═════ EXTRACTED MATERIAL ═════

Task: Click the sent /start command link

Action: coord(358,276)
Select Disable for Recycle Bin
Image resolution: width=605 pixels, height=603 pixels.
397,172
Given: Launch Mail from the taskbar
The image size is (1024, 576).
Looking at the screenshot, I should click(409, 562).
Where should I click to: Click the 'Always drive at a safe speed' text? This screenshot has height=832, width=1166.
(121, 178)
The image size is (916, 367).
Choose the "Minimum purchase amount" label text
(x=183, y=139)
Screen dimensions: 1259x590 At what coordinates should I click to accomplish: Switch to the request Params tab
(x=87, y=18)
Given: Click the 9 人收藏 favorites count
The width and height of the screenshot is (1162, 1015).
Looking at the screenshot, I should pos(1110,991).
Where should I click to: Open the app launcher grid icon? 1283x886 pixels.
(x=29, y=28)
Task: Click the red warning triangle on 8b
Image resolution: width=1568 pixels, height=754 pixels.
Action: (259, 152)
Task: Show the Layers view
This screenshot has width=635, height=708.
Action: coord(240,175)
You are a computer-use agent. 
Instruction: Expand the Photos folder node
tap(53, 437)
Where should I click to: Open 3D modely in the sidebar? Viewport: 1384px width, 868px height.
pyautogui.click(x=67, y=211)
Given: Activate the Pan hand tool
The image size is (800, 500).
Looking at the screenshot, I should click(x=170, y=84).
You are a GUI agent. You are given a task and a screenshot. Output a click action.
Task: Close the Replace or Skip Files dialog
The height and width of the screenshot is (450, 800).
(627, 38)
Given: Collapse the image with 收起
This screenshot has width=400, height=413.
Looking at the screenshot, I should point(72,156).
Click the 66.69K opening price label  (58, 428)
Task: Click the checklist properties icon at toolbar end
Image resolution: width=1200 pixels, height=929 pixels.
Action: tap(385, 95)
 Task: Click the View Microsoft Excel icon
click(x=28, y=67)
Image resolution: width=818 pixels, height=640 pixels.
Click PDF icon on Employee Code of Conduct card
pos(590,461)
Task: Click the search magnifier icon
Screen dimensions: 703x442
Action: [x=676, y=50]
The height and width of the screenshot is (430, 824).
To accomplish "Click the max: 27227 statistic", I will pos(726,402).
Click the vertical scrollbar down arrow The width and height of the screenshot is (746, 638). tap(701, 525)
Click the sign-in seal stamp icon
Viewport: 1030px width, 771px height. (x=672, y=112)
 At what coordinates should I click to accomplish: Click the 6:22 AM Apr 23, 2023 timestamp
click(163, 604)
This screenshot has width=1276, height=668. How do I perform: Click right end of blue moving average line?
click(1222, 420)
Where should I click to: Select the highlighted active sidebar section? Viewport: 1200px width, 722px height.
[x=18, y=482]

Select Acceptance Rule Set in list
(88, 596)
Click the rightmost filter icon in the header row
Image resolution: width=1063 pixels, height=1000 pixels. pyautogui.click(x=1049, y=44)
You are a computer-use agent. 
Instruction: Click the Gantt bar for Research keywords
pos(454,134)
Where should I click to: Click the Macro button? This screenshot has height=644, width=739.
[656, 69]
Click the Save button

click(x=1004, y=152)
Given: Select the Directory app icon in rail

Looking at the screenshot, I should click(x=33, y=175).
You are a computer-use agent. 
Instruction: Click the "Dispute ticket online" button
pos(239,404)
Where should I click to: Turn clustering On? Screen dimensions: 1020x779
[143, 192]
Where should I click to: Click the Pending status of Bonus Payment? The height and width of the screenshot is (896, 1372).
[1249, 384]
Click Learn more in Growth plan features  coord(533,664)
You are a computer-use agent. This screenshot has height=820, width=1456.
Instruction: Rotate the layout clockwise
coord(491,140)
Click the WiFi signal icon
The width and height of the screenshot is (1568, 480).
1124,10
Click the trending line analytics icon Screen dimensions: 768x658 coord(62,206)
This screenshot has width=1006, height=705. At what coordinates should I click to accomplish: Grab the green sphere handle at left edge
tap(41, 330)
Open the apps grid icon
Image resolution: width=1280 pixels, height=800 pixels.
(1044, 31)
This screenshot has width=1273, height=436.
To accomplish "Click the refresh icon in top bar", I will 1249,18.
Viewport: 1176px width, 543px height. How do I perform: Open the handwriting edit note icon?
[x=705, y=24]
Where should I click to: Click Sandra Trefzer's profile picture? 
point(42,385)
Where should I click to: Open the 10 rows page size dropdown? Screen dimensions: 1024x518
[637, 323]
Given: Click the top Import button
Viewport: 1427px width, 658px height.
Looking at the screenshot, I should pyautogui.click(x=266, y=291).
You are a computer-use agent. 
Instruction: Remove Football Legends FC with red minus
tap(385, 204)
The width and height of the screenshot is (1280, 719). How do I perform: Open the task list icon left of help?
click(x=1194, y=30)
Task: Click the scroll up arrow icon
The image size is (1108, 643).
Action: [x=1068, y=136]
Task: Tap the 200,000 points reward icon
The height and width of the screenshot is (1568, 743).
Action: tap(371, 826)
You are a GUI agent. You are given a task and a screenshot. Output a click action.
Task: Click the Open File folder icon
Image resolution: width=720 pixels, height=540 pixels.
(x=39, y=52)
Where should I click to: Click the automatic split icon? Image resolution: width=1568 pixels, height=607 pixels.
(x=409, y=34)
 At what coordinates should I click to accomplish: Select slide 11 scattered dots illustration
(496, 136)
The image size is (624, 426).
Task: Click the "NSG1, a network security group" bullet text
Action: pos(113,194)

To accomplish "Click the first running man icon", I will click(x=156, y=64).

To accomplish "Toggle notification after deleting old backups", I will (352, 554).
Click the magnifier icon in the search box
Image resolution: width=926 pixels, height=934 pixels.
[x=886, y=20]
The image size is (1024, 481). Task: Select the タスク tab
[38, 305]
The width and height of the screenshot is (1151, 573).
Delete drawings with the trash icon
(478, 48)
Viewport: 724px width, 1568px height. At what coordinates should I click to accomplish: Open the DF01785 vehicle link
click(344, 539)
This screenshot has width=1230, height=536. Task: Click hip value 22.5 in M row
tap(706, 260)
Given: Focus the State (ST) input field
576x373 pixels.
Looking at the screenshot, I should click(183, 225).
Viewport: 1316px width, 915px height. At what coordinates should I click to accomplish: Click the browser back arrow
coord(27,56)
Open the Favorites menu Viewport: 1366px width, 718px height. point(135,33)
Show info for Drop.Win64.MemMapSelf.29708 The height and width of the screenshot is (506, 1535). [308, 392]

═════

**TASK STATEMENT**
In the records above, the line with "Task: Click the search magnifier icon" marks the start and the line with "Click the vertical" marks the end; copy that stretch exactly, both lines included, and nothing else.

**ANSWER FOR THE TASK**
Task: Click the search magnifier icon
Screen dimensions: 703x442
Action: [x=676, y=50]
The height and width of the screenshot is (430, 824).
To accomplish "Click the max: 27227 statistic", I will pos(726,402).
Click the vertical scrollbar down arrow The width and height of the screenshot is (746, 638). tap(701, 525)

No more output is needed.